The South West Queensland Regional Organisation of Councils has released a tender invitation to undertake a socio-economic study into carbon farming in south west Queensland.
SWQROC executive officer Simone Talbot said the organisation hoped to have consultants engaged and ready to begin work on the study by the end of February, and for results to be concluded by May.
"Obviously we're keen for the study to wrap up as quickly as possible, considering it being in the lead-up to a federal election but while I say that, we also want the study to be credible and to be done well," she said.
Ms Talbot said the study aimed to uncover any negative impacts that the carbon farming industry may be having on south west communities.
"South west Queensland hosts a large number of carbon farming projects and certainly it's acknowledged that those projects bring benefits to local communities and the region more generally, but the aim of the study is to also understand what some of the disbenefits might be as well.

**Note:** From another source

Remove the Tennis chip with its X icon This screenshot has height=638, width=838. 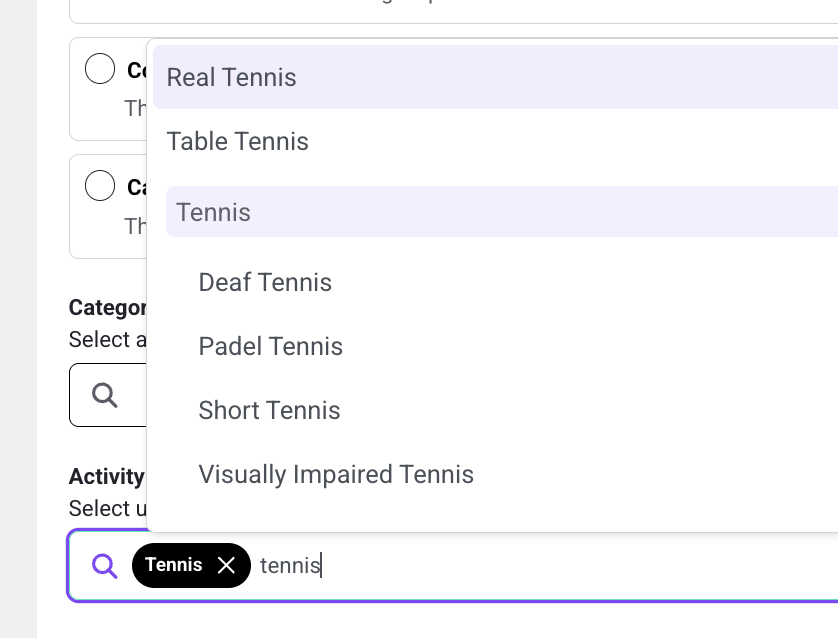[226, 565]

"This is based on the fact that there has been some evidence from landholders and groups in the community suggesting that the projects result in land not being managed as well as it has been in the past, in terms of pests and weeds, and also the risk of bushfires.

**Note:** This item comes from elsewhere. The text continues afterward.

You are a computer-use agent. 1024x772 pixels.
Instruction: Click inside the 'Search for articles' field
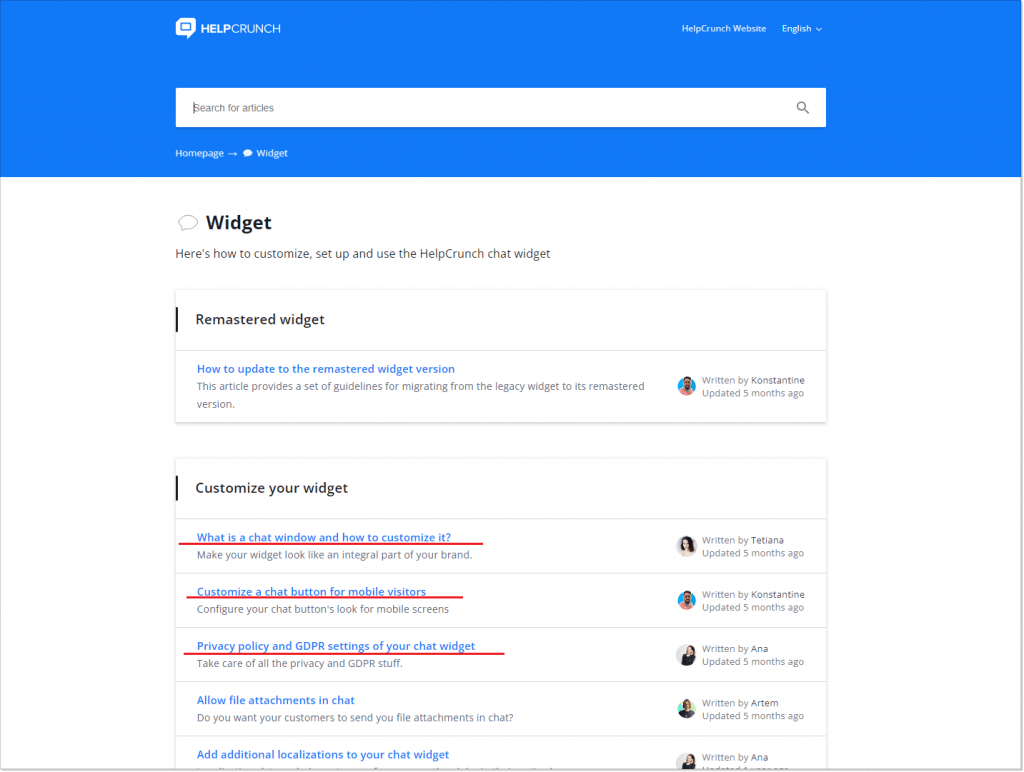400,107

"Certainly, the carbon farming industry is something that the SWQROC totally supports but it is a fairly new industry and it is emerging with pace in the south west, so the idea of the study is to understand and quantify what the benefits are but also better understand and quantify what some of the negative impacts are."
"I think there's recognition that the industry is here to stay and if anything, it's only going to grow."
Ms Talbot drew correlation between the carbon farming boom and the coal seam gas developments in the region.
"I suppose it's similar to the growth of the CSG in and around the Surat Basin," she said.
"It emerged relatively quickly, and obviously it brought a lot of economic prosperity to the region, but at the same time, because of the rapid growth and the aggregate number of projects, there were also some unintended consequences as well."
The SWQROC are committed to the funding of the study, but have also received support from the federal government and a strong interest from the state government and the Carbon Market Institute.
It is hoped that the tender invitation will attract responses from consultants who will then go out into the communities and speak with landholders about their concerns regarding carbon projects in the region.